• **PROVIDED RECORDS**
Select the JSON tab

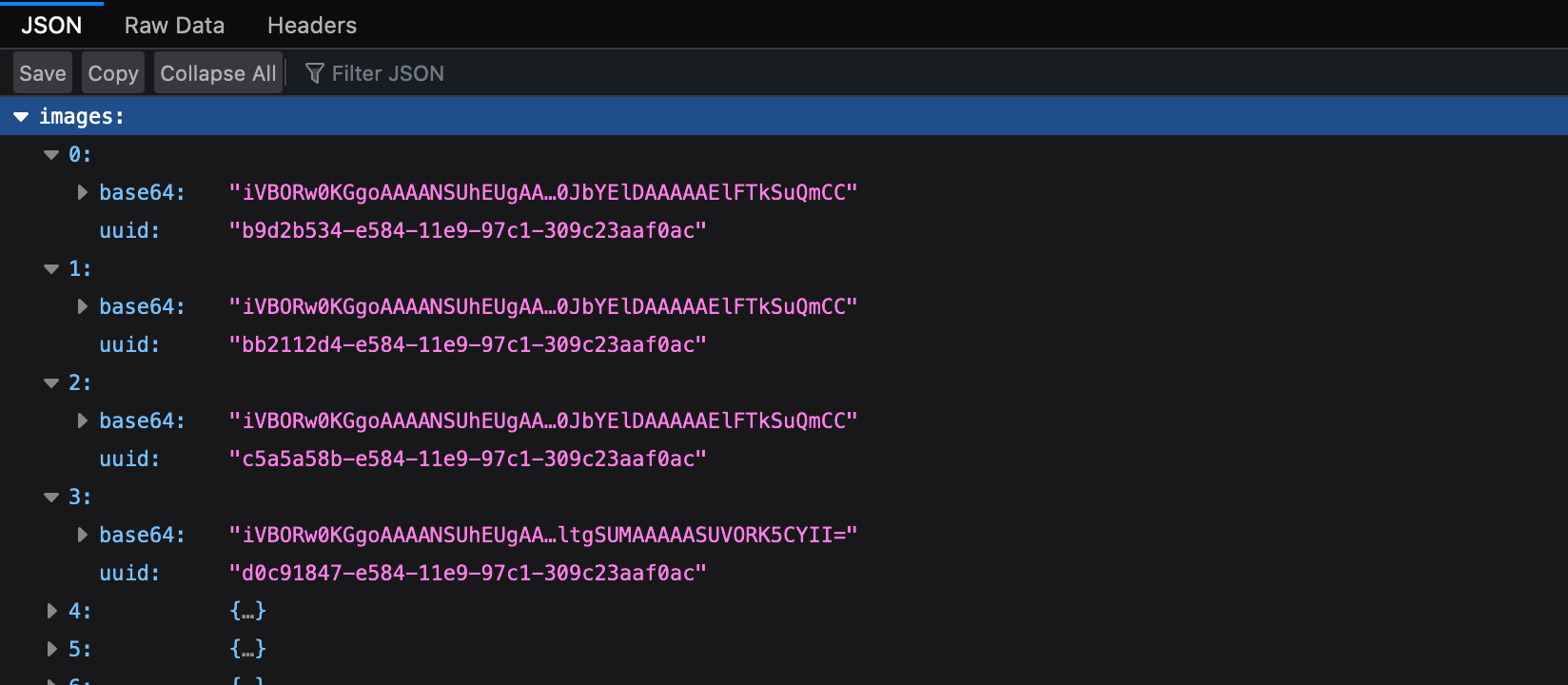[51, 26]
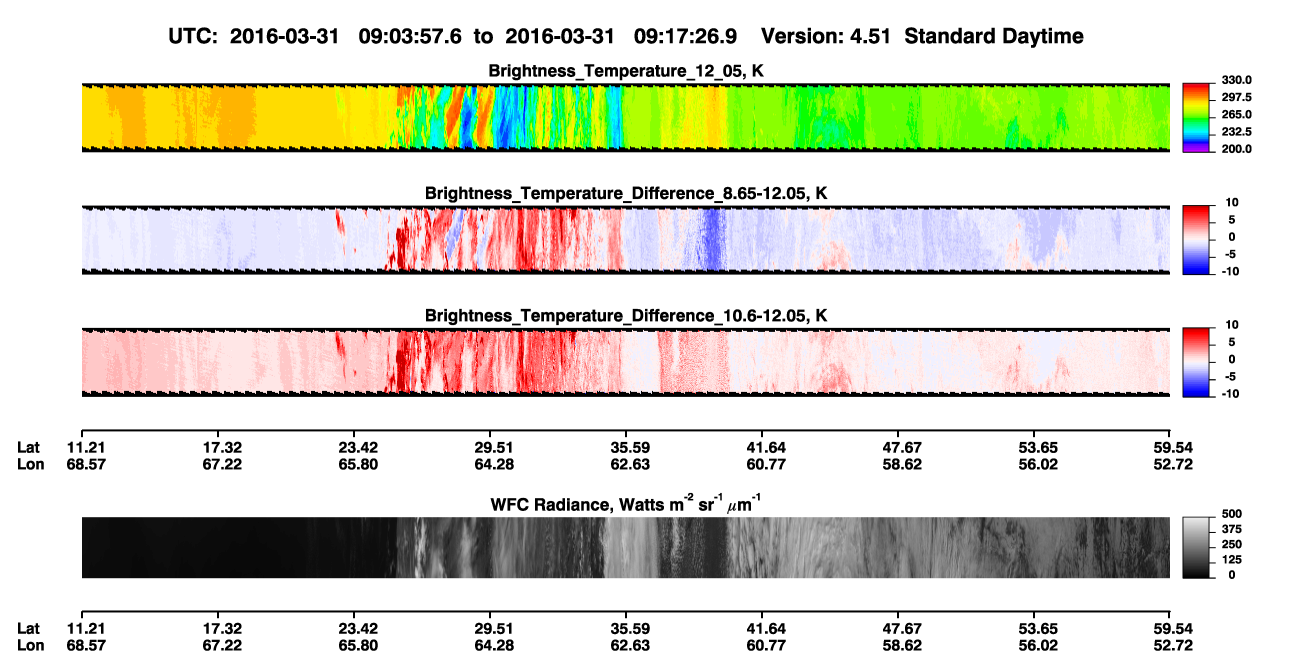Click the WFC Radiance plot title
The image size is (1300, 667).
tap(626, 503)
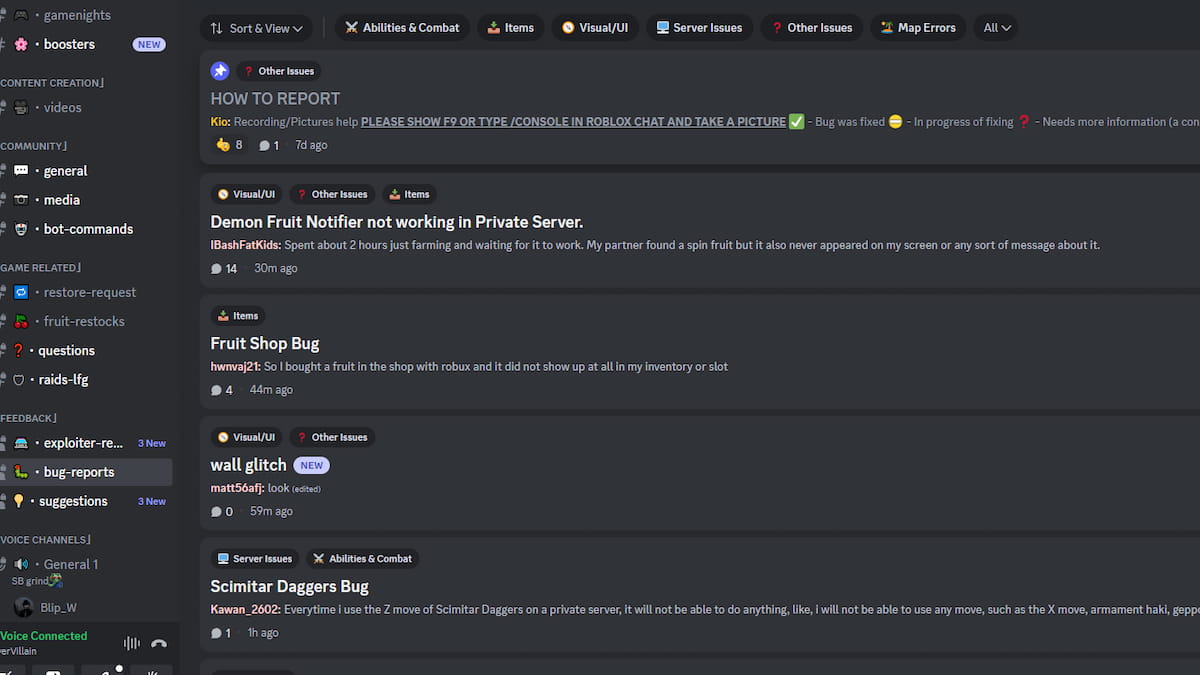Click the comment icon on Scimitar Daggers Bug post

tap(215, 632)
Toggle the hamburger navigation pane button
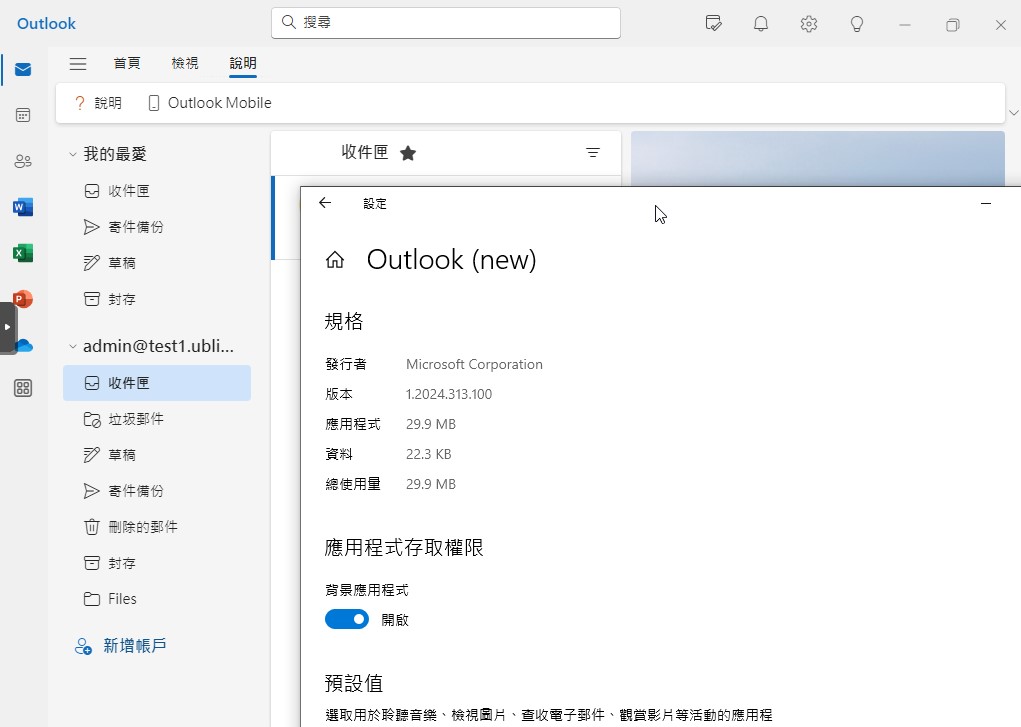Image resolution: width=1021 pixels, height=727 pixels. (77, 64)
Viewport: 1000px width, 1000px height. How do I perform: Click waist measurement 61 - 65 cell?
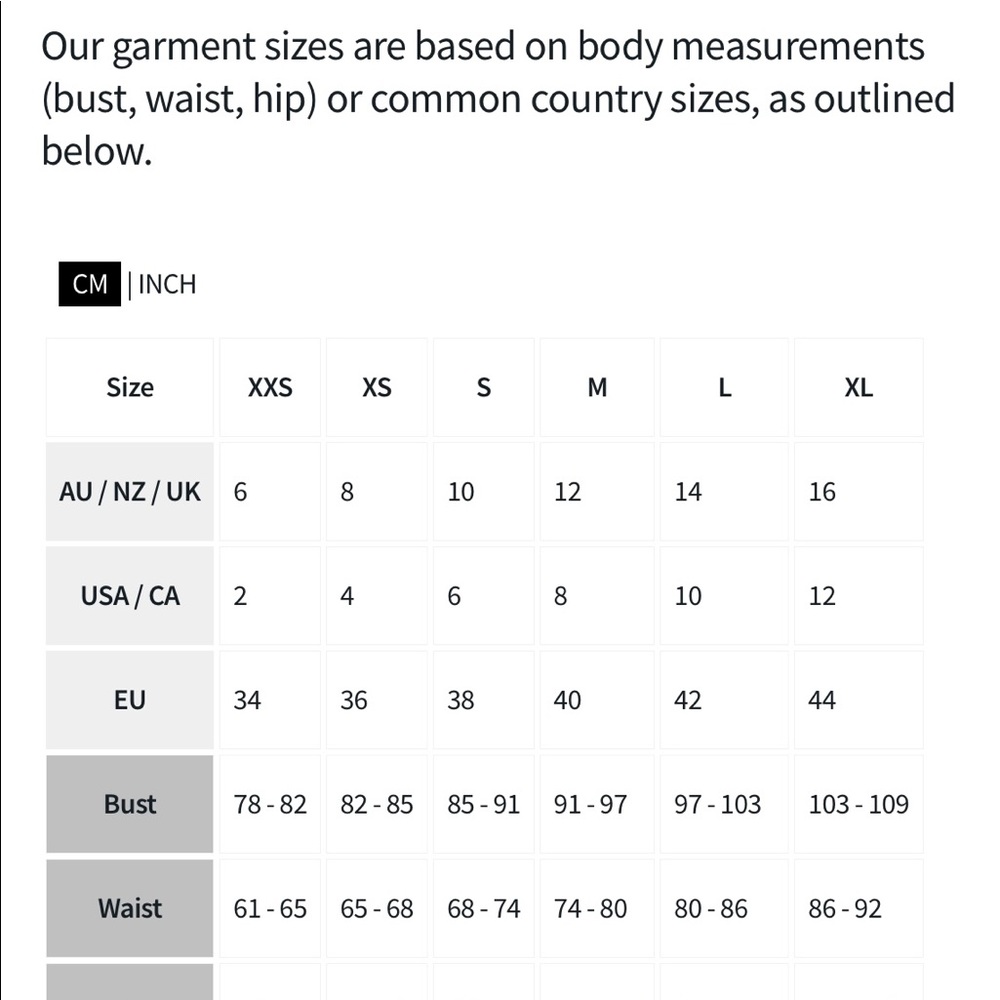click(270, 908)
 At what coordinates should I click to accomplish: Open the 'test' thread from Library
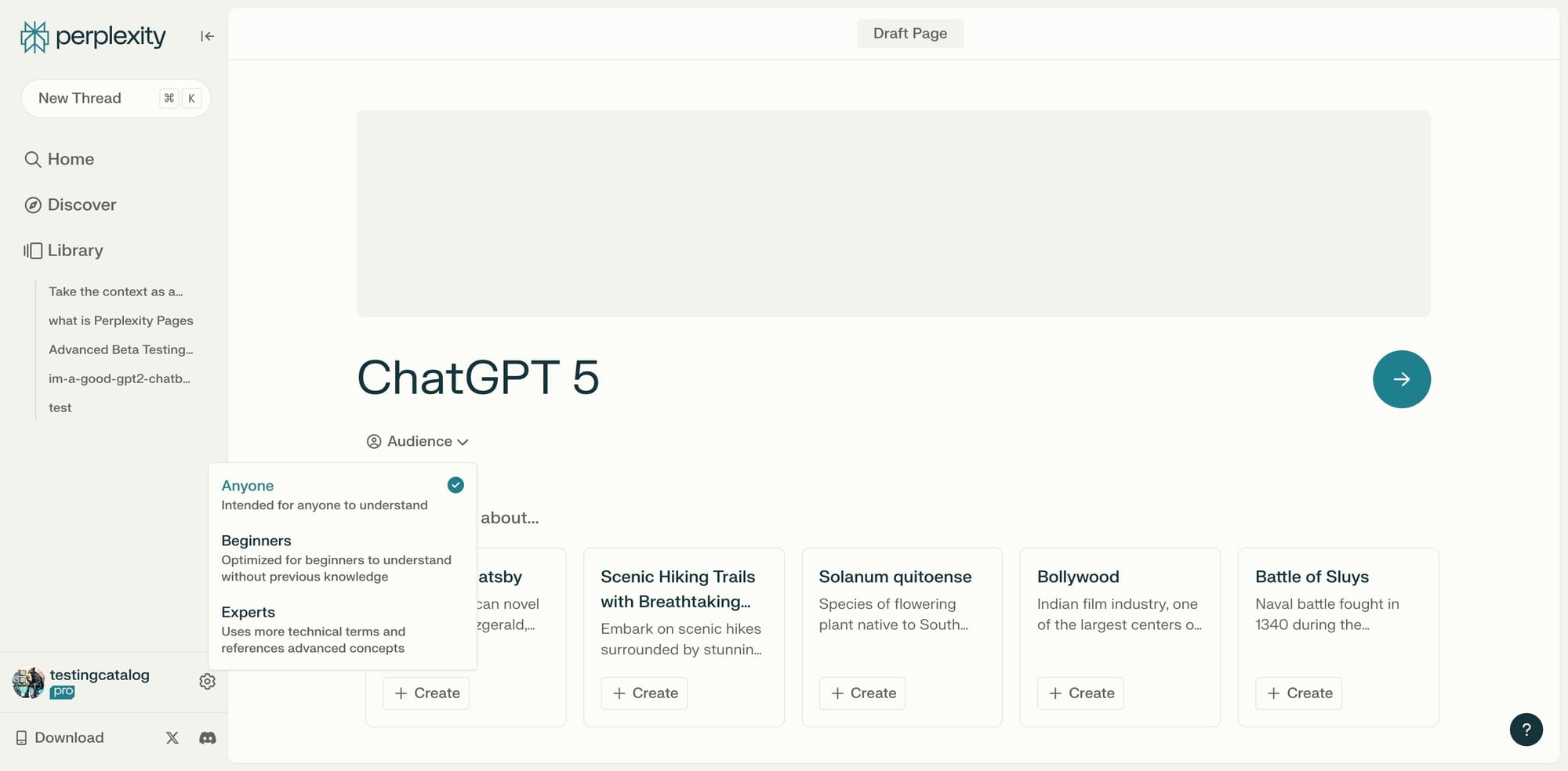60,407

• **THE TASK**
Keep the pictures out and transcribe the listing exactly.

• **REPLY**
Select the JSON tab

[51, 26]
Click the WFC Radiance plot title
The image size is (1300, 667).
tap(626, 503)
Click the comment icon on Scimitar Daggers Bug post

tap(215, 632)
Toggle the hamburger navigation pane button
Image resolution: width=1021 pixels, height=727 pixels. (77, 64)
Viewport: 1000px width, 1000px height. How do I perform: Click waist measurement 61 - 65 cell?
click(270, 908)
 At what coordinates should I click to accomplish: Open the 'test' thread from Library
60,407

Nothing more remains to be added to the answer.